Putting it all together I want to say this.
The reason young and poor people are leaving the church, the reason conservative Christians feel under attack by liberals and liberals feel like they have to attack conservative Christians, the reason “my pleasure” feels so hollow inside and outside Chick-Fil-A is because we’re in the midst of a class struggle and capitalists are winning. If you’re upset about what happens with the profits, about which non-profit it does or doesn’t go to, you’re missing the heart of the matter which is that the profits belong to the people that work not the people that own.
What do churches have to say about this? What church is out there that’s actually speaking to this situation as it exists in the moment? Obviously I know one.

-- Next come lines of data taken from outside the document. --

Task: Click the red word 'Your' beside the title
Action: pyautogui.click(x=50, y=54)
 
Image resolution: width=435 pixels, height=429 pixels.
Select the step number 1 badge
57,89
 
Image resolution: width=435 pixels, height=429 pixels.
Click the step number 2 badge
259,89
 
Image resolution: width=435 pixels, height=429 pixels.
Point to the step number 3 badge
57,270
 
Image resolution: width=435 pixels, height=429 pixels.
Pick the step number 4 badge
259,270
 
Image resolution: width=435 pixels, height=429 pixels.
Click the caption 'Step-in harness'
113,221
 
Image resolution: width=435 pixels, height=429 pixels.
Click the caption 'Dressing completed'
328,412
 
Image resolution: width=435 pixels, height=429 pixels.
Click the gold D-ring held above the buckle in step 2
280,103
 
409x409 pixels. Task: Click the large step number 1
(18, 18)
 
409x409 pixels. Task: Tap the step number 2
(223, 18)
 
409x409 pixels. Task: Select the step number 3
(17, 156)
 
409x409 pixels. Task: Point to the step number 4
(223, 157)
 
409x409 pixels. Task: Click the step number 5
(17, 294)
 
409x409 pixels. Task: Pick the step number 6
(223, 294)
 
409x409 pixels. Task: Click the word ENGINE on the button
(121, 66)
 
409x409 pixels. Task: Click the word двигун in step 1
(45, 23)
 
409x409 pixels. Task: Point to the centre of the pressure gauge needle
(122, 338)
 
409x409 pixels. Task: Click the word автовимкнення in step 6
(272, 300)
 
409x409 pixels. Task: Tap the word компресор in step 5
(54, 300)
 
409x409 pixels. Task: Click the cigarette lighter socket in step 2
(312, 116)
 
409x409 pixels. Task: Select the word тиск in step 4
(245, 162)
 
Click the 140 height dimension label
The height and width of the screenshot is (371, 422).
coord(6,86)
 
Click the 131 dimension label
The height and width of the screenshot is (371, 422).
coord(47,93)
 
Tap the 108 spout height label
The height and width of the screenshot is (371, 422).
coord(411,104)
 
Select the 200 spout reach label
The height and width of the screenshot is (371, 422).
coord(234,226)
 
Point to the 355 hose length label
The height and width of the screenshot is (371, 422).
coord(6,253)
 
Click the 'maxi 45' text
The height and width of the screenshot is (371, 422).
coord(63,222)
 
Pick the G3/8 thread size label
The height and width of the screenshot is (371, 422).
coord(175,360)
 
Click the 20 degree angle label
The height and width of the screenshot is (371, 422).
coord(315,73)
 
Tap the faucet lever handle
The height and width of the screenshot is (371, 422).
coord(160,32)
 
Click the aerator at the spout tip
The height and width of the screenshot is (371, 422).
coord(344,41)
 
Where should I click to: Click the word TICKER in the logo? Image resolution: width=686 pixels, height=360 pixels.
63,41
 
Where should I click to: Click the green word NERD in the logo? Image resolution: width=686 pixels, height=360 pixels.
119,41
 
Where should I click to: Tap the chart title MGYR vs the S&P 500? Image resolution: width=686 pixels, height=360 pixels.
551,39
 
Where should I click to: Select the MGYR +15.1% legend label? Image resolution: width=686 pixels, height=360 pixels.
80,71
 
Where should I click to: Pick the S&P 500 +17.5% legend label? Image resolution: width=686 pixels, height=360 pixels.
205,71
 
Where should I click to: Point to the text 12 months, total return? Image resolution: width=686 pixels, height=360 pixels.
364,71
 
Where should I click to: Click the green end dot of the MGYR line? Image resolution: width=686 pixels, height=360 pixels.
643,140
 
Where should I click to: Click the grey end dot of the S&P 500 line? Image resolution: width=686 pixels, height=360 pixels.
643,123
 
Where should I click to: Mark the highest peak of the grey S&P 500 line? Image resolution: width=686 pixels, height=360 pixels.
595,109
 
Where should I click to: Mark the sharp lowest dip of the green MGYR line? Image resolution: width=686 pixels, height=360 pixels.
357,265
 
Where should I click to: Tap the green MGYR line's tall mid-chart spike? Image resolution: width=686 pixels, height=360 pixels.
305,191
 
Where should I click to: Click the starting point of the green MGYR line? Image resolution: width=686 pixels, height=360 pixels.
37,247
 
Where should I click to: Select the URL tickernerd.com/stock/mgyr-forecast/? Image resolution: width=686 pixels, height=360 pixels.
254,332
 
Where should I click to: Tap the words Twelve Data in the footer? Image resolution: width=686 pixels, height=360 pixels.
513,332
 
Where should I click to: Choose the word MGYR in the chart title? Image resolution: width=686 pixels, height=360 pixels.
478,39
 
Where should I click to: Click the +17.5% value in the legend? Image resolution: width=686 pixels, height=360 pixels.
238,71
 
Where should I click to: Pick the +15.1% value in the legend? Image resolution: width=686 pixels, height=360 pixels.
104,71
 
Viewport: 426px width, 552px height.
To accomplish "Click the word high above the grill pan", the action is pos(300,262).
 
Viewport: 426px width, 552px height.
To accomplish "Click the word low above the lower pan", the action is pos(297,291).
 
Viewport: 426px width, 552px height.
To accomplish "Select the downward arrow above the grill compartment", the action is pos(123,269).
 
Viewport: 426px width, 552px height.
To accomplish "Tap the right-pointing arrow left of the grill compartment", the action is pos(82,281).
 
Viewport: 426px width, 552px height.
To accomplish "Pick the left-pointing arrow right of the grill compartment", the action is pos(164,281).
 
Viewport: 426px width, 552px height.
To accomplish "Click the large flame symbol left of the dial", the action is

But if you sit there and wonder why young people and poor people leave the church maybe it’s because churches and Christians don’t address such a fundamental relationship to capitalism and how it structures our lives.
I love this quote from a pastor in early 20th century in Chicago: “The reason why workingmen are not found in larger numbers in the church is not due to the coldness of the church, nor to the dress parade, but primarily to the fact that the church has more often been on the side of capital than upon the side of labor.”
That sounds about right to me. We don’t have a choice. The class struggle is real and it’s here. Pick a side and start fighting. Maybe it won’t lead church growth but what’re the other options? Take the side of the guys that own Chick-Fil-A and whatever non-profit they want to give to?
In the end transforming this system is possible. Because I believe in the love of God, I believe that we don’t have to live in exploitative relationships with each other. I don’t believe in human perfectibility like William Barr says liberals do. I just just believe that an economy in which people own the means of production and the stuff they produce would be one that’d be a good bit better than the one we have now. What if that $5 billion worth of worth just went back to the workers at Chick-Fil-A because they own the company? Why don’t they deserve instead of some guys whose dad started the company?
I think it’s all possible though highly unlikely. It’d be a world in which we can all approach each other as loving equals as we will one day. It’d be a world in which we’d serve one another, cook for one another, enjoy one another’s presence in a way that my pleasure, our pleasure wouldn’t rest on exploitation, but love.